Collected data
※ ※ ※

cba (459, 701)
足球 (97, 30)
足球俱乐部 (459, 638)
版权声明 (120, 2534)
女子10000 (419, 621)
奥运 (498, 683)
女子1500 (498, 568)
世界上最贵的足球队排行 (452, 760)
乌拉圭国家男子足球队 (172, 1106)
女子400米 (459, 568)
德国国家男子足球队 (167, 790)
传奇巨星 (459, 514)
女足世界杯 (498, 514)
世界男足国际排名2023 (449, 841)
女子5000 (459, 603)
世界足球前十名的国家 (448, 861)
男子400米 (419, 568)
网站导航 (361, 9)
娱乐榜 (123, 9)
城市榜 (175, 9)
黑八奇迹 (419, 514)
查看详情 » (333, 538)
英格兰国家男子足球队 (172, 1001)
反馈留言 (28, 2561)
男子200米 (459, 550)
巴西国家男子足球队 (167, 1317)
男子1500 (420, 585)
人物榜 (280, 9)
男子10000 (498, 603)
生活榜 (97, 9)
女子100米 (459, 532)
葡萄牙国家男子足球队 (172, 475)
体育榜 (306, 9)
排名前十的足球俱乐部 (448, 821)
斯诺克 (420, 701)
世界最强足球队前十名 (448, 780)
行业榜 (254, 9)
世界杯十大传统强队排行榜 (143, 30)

※ ※ ※

_Exercise brief_. Provide an exact transcript of the lines from the one that holds "男子400米 (419, 568)" through the final line of the data above.

_Result of the exercise_.
男子400米 (419, 568)
网站导航 (361, 9)
娱乐榜 (123, 9)
城市榜 (175, 9)
黑八奇迹 (419, 514)
查看详情 » (333, 538)
英格兰国家男子足球队 (172, 1001)
反馈留言 (28, 2561)
男子200米 (459, 550)
巴西国家男子足球队 (167, 1317)
男子1500 (420, 585)
人物榜 (280, 9)
男子10000 (498, 603)
生活榜 (97, 9)
女子100米 (459, 532)
葡萄牙国家男子足球队 (172, 475)
体育榜 (306, 9)
排名前十的足球俱乐部 (448, 821)
斯诺克 (420, 701)
世界最强足球队前十名 (448, 780)
行业榜 (254, 9)
世界杯十大传统强队排行榜 (143, 30)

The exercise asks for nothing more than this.